It is difficult to come across people who are so short-sighted that they do not want something that they perceive to be theirs to be used in any way. In so saying, I am thinking about a specific museum who has limited public access to a quilt of historic proportion because somehow, it might affect them adversely, or financially, in the future.
Now, mind you, many quilts are donated to museums by families who think that the quilt in their possession will be enjoyed, studied by scholars, and exhibited for the public. This quilt had been on display in recent months. I was told that the museum disallowed information about the quilt to a fellow researcher. This is not in the interest of good public relations, and if you think that professionals do not share information with each other, guess again.

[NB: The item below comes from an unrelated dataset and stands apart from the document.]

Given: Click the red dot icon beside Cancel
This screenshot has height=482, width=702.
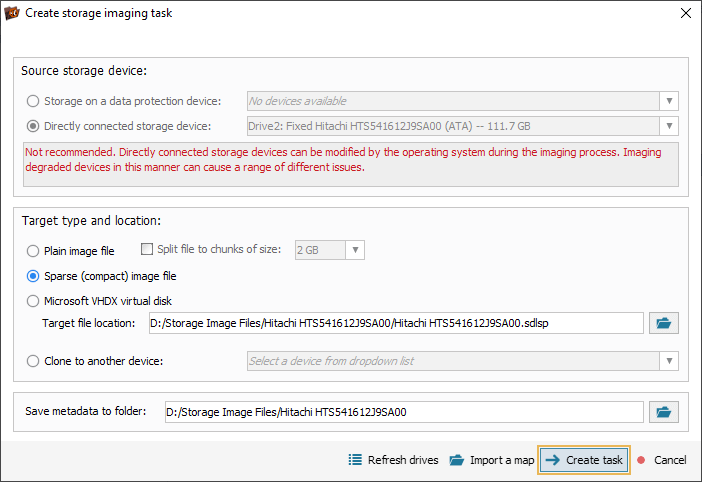Looking at the screenshot, I should pyautogui.click(x=641, y=460).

I will not name the institution. I will just say that I just received a request for a donation (that I will not be honoring). They have lost credibility with me (and had) ever since a little situation in the 1990s, when a lie was perpetrated, just for the sake of duping the public into giving money. If I did not have that information on good authority, I would not believe it, nor be sharing this report of scurrilous, reprehensible and evil misbehavior. Shame!
Museums should be trustworthy. They cut their own throats when their representatives act poorly. I just hope that somebody, somehow, comes to their senses.
When museums alienate the quilters of today, they do so at a price of losing support. Quilters on a professional level are a tight-knit group and we support each other. No, alienating one of us is “not good.” Think about it. You know who you are.